Kira Salak, a writer for National Geographic, has a good article published on her ayahuasca pilgrimage to Peru.

But she can’t call it a that. It was “a lark,” at least the first time:

And then there is me, who a year ago came to Peru on a lark to take the “sacred spirit medicine,” ayahuasca, and get worked over by shamans. Little suspecting that I’d emerge from it feeling as if a waterlogged wool coat had been removed from my shoulders—literally feeling the burden of depression lifted—and thinking that there must be something to this crazy shamanism after all.

And so I am back again.

I have read a lot of put-downs of this sort of journey. The term “ayahuasca tourism” is tossed around, along with the presumption that any such experience cannot possibly be “authentic,” whatever that means.

Such an attitude may suit neo-puritans, but it is profoundly un-Pagan.

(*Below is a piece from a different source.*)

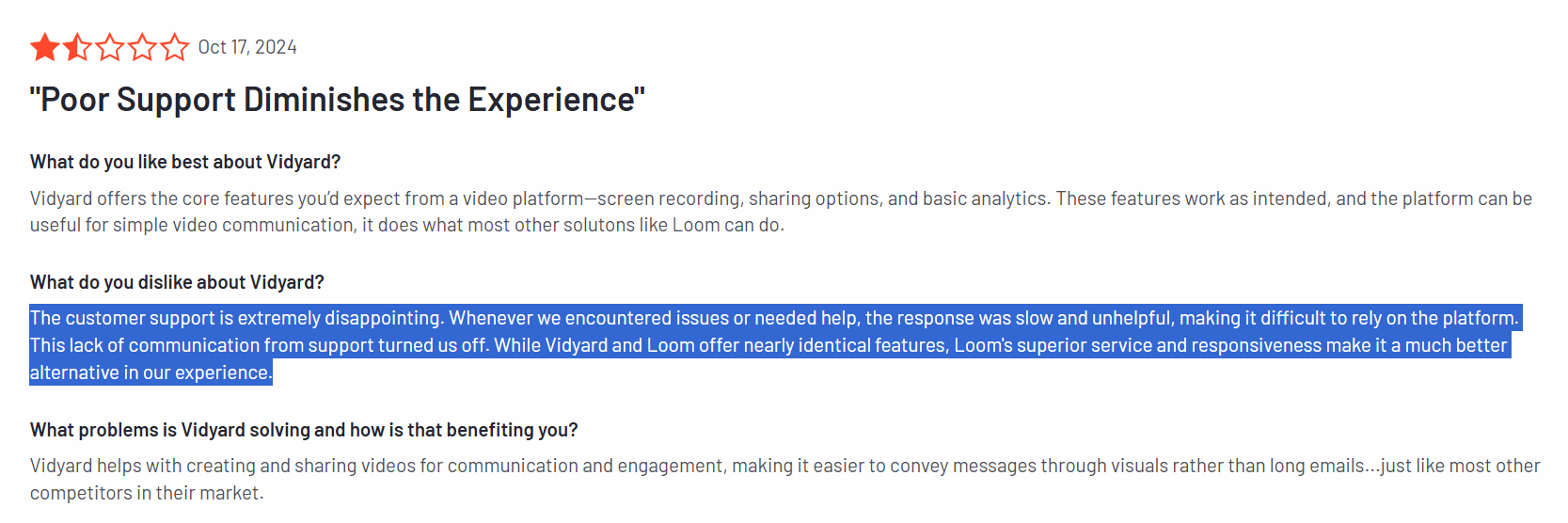Click the Oct 17, 2024 review date
Image resolution: width=1568 pixels, height=523 pixels.
coord(247,47)
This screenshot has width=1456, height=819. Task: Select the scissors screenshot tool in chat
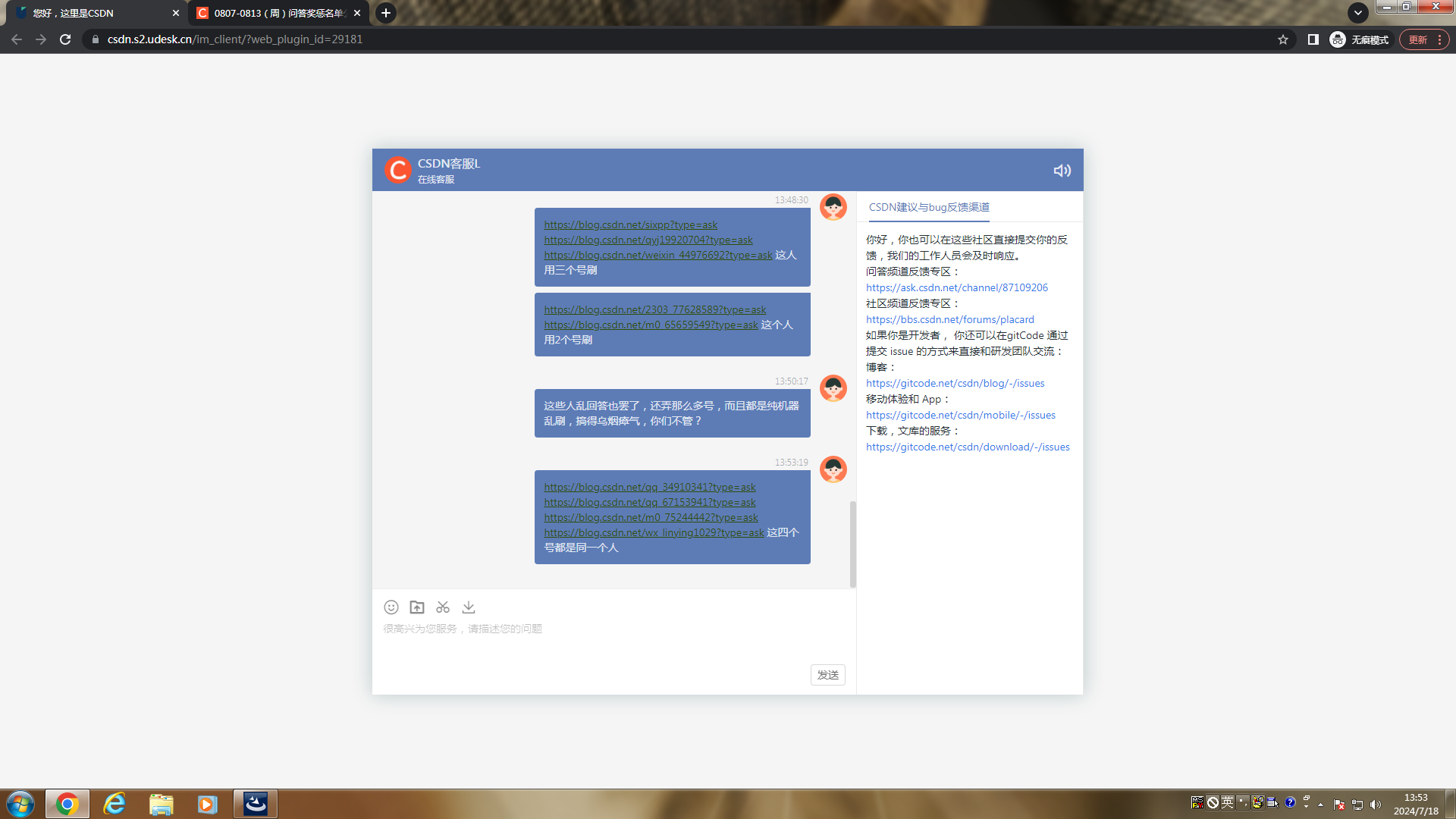pyautogui.click(x=442, y=607)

In the collection Anthropological Research on Contemporary Tourism (thanks to Amy W. for the citation), Nelson Graburn offers a “Working/Traveling Matrix,”

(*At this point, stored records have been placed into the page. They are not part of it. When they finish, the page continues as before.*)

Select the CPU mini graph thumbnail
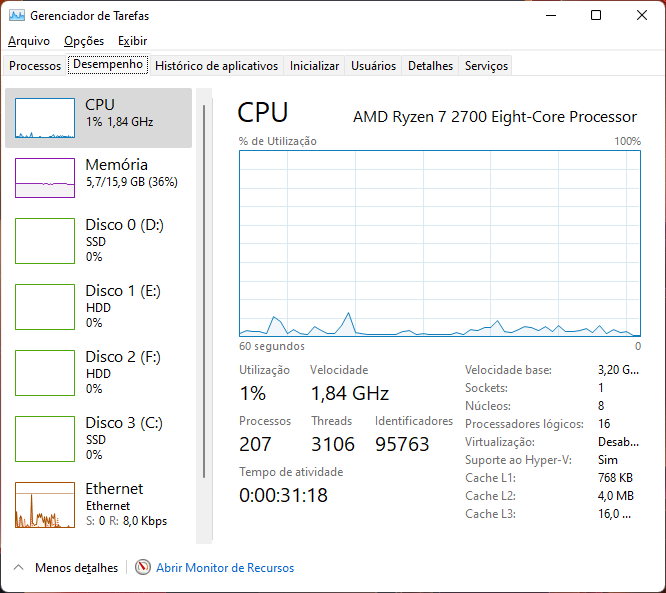 pos(45,118)
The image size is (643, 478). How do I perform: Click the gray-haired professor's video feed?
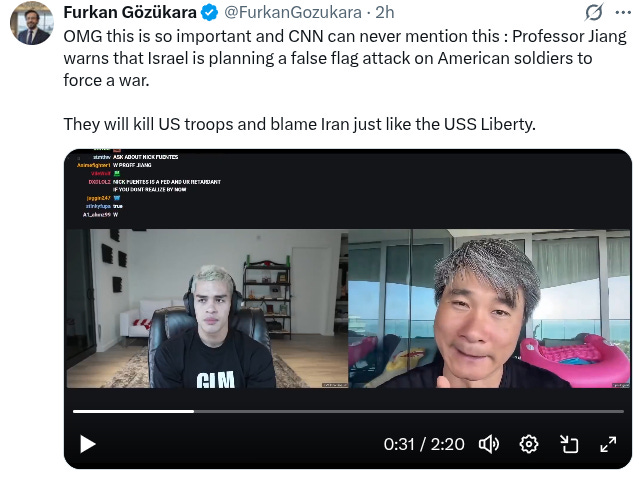coord(489,308)
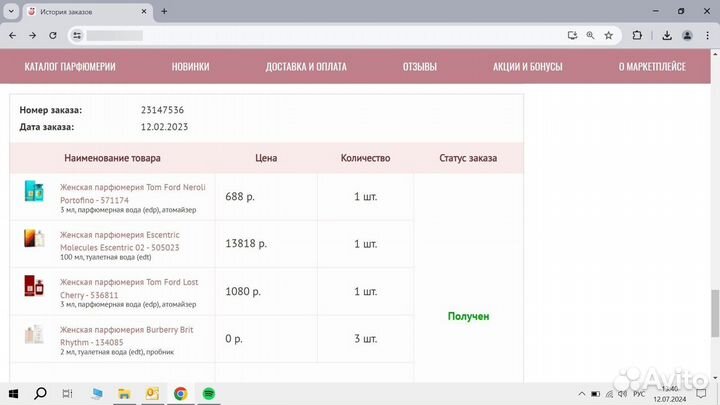
Task: Click the zoom magnifier icon in address bar
Action: [x=590, y=35]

                                          Stay                                      Travel

 Voluntary                     “Doing Nothing” at home                  Tourism and/or recreation

Compulsory/Serious    Work, incl. school & housework       Occupations requiring travel

What I see in this is the attitude that if you are not getting paid to travel, it’s not real, and that if it is not work, it is not serious travel.

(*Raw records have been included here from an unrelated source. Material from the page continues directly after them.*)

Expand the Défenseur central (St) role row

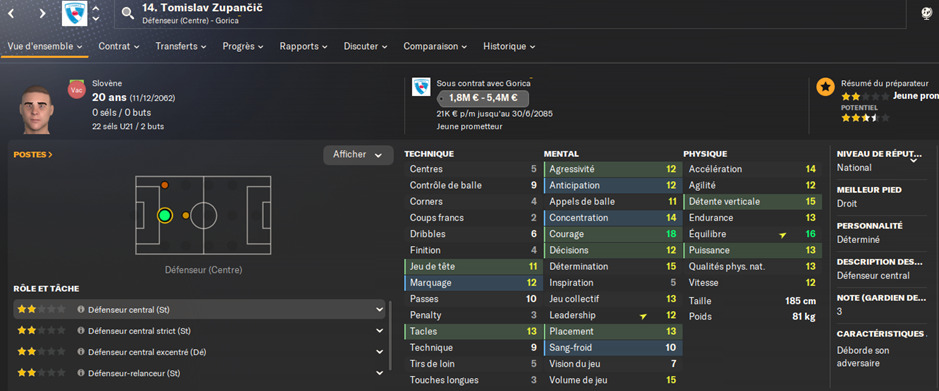tap(199, 310)
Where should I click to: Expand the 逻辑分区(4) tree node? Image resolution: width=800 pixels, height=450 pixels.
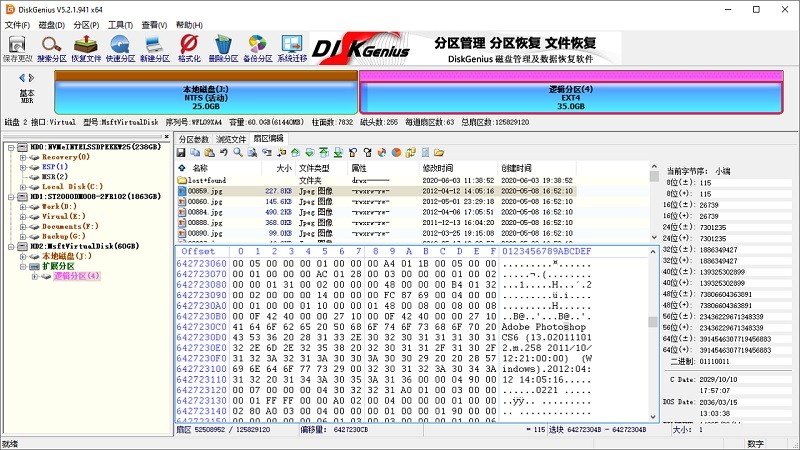(x=34, y=276)
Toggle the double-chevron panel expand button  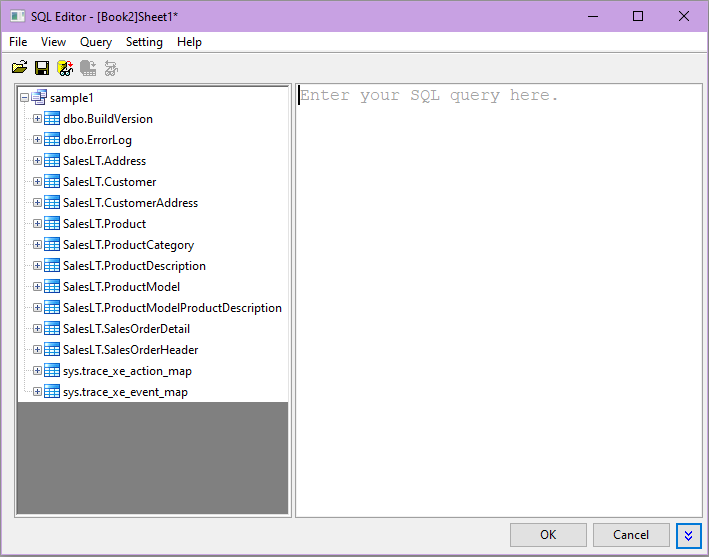[688, 535]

Think of those times when you have met someone — or maybe said about yourself — who claimed to be a “traveler” but not a “tourist.”

Imagine someone leaning against a wall two thousand years ago outside the sacred precinct of Delphi, sneering, “Look at that — another bunch of rich oracle tourists.” (Well, there were the Cynics.) But a scholar of religious tourism in ancient Greece writes,

Many tourism scholars however have begun to recognize that the differences between what is a tourist and what is a pilgrim is not as large as was once thought. These scholars have coined a new term, the religious tourist, to describe those travelers who seem to bridge the gap between the traditional definition of a pilgrim and the traditional definition of a tourist.

Maybe a contemporary writer has to describe her trip as “a lark” in order to distance herself from the fact that it might be a pilgrimage, leading some of her readers to dismiss her as a “religious wacko.”

One thought on “Ayahuasca Tourism and Pagan Holidays

  1. Pitch313

    It happened that I grew up within spitting distance of a major psychedelic pilgrimage site. Folks, and the psychopharmaceutical substances in vogue, came in their journeys, and joined a notable community of seekers.

    So, by some Fate’s graceful whim, I didn’t have to travel for entheogenetic experiences.

    But I probably would have. And not felt inauthentic or missing the deeper context or disrespectful of traditions and customs being shared if I had traveled.

    I think that the world is, for spiritual seekers, no longer divided as maybe it once was. The Earth has revealed a wholeness that we seekers–and finders–journey within.